Un altro tentativo di aggirare il problema dell'inizio è stato suggerito da J. Hartle e S. Hawkings. Essi propongono che quando l'Universo aveva dimensioni subatomiche il tempo non possedeva le sue peculiari caratteristiche ed era una quarta dimensione spaziale. Perciò l'Universo non avrebbe avuto un inizio, perché andando abbastanza indietro troveremmo un Universo a quattro dimensioni spaziali. Per quanto strana possa sembrare questa idea, si può fare un paragone che mostra come - in condizioni molto diverse da quelle usuali - una grandezza fisica perda significato. Per esempio, un gas composto di miriadi di particelle esercita una pressione contro le pareti del contenitore. Se riduciamo il numero di particelle, anche la pressione si riduce. Immaginiamo di lasciare una sola particella nel contenitore: il termine pressione non ha più senso. Infine, gli ultimi sviluppi della teoria inflazionaria sono dovuti ad A. Linde. Se il nostro Universo è stato creato dall'energia liberata dall'inflazione, perché pensare che ci sia solo il nostro? La teoria dell'inflazione caotica postula che nuovi universi possano essere continuamente creati attraverso una specie di processo di 'germinazione'. Minuscole regioni di spazio-tempo possono apparire, evolvere inflazionandosi, alcune ricollassare su se stesse, altre evolvere troppo rapidamente per dar luogo alla formazione di galassie, altre evolvere in modo simile al nostro Universo (tab. 4). Quindi infiniti universi in un infmito spazio-tempo, il che ci riporta in un certo senso alla teoria dell'Universo stazionario. In conclusione, la fisica che sperimentiamo nei nostri laboratori e nella vita di ogni giorno spiega l'Universo dall'epoca indicata dalla radiazione a 3 K, un'età di circa 500.000 anni, fino a oggi. La fisica delle particelle elementari, che studiamo nei grandi acceleratori, spiega cosa avvenne nell'Universo primordiale a partire da un'età superiore al millesimo di miliardesimo di secondo, quando la forza elettrodebole si scisse nelle due che conosciamo oggi: interazione debole ed elettromagnetismo. Prima di un millesimo di miliardesimo di secondo abbiamo l'era speculativa, che ha bisogno di una nuova fisica.

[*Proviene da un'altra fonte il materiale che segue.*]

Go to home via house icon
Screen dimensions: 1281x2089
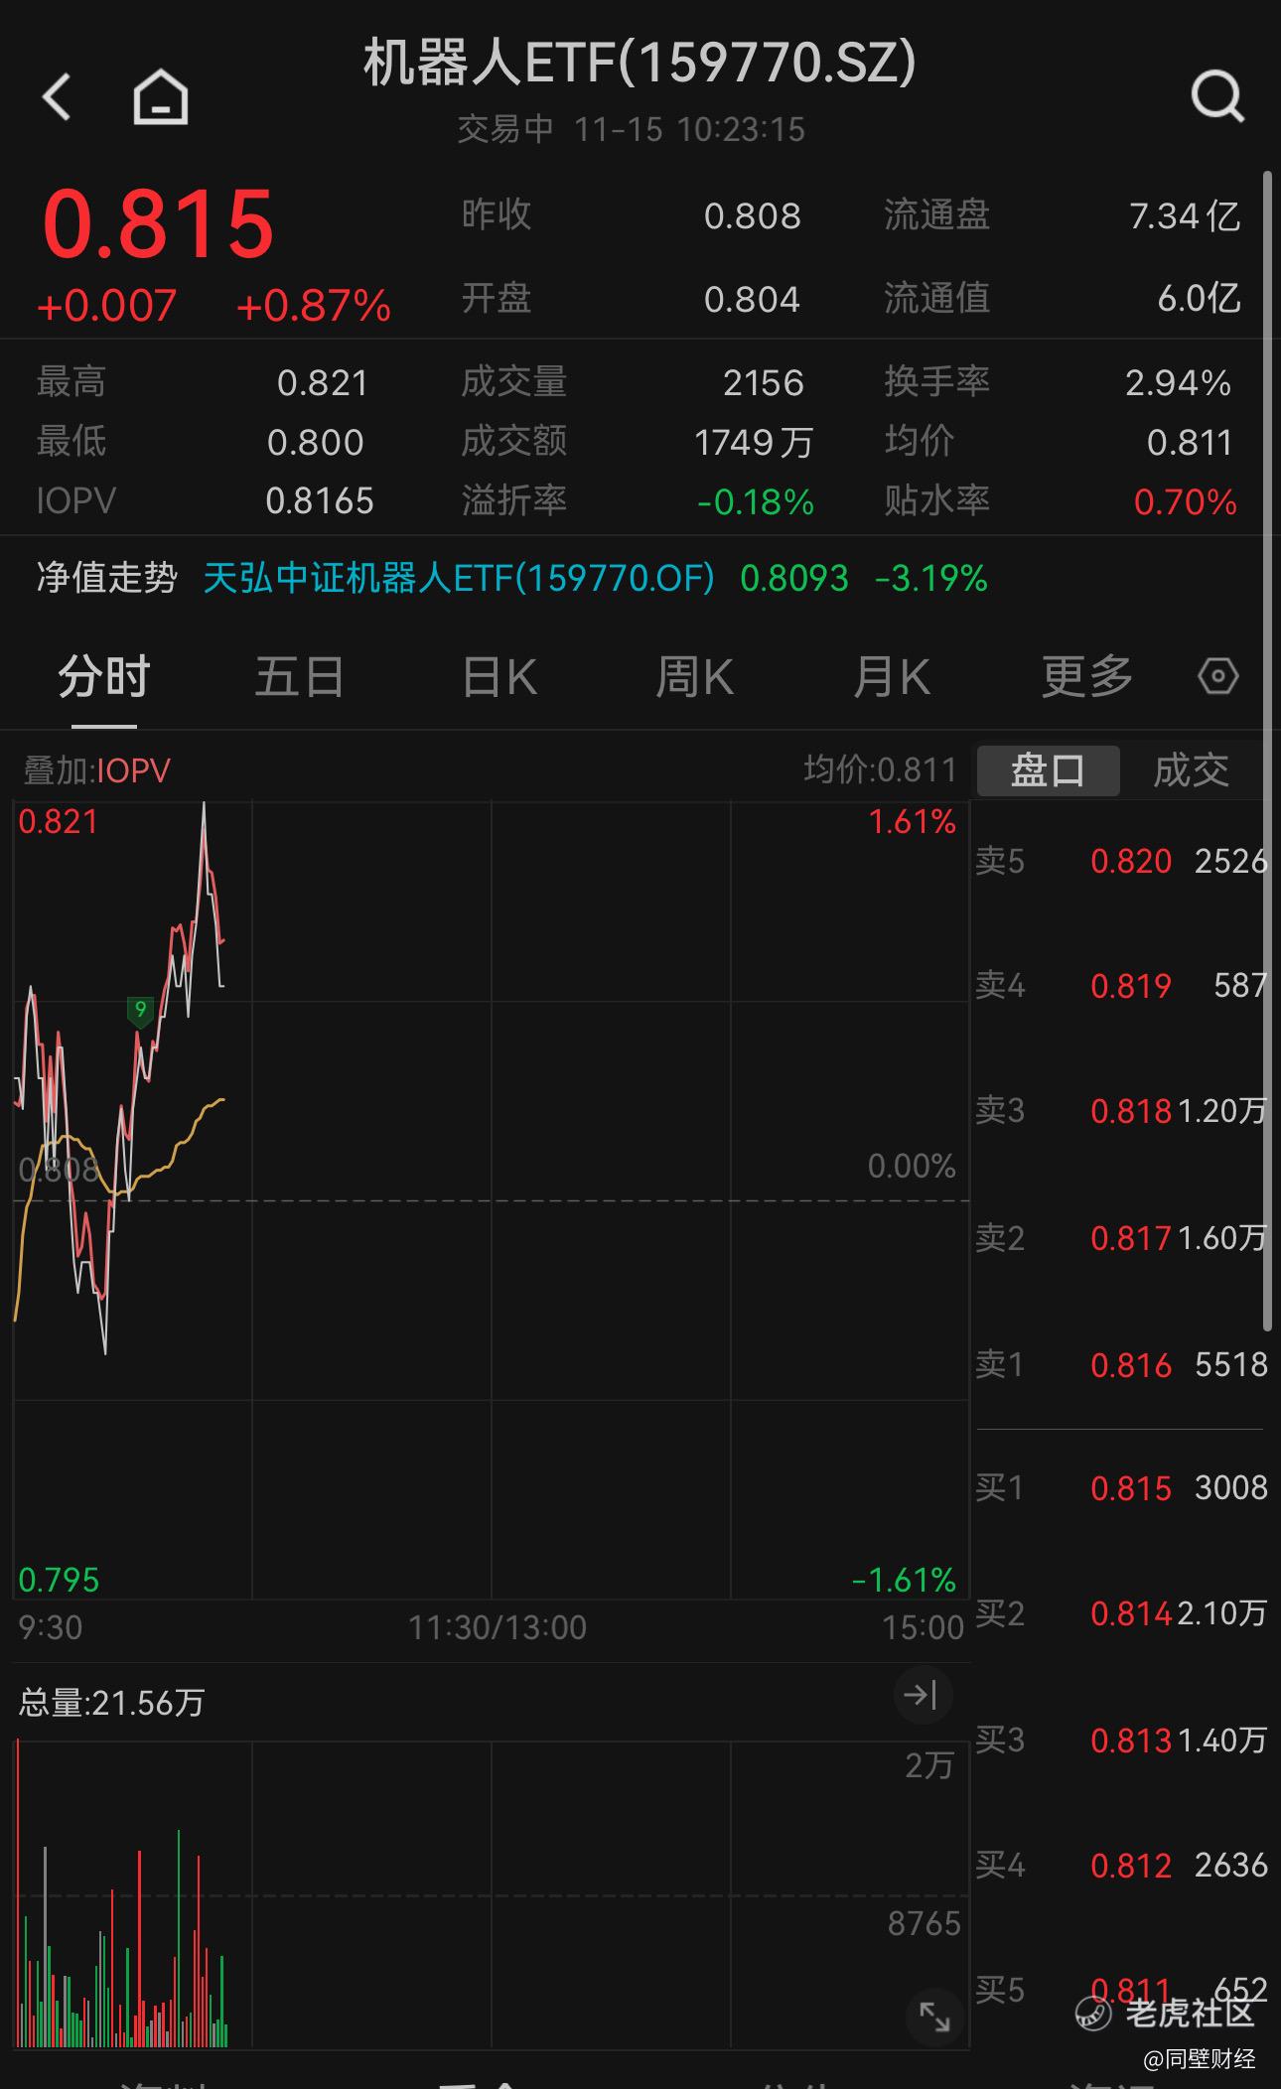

Possiamo solo immaginare, per estrapolazione di quanto conosciamo, che alle altissime temperature e densità l'Universo fosse riempito di fotoni di altissima energia - raggi gamma e X - e particelle elementari, i quark (oggi imprigionati nei protoni e neutroni), i neutrini, gli elettroni e le loro antiparticelle. Il tutto governato da un'unica forza che si è poi scissa nelle quattro forze universali che conosciamo: gravitazione, interazione forte, interazione debole ed elettromagnetismo.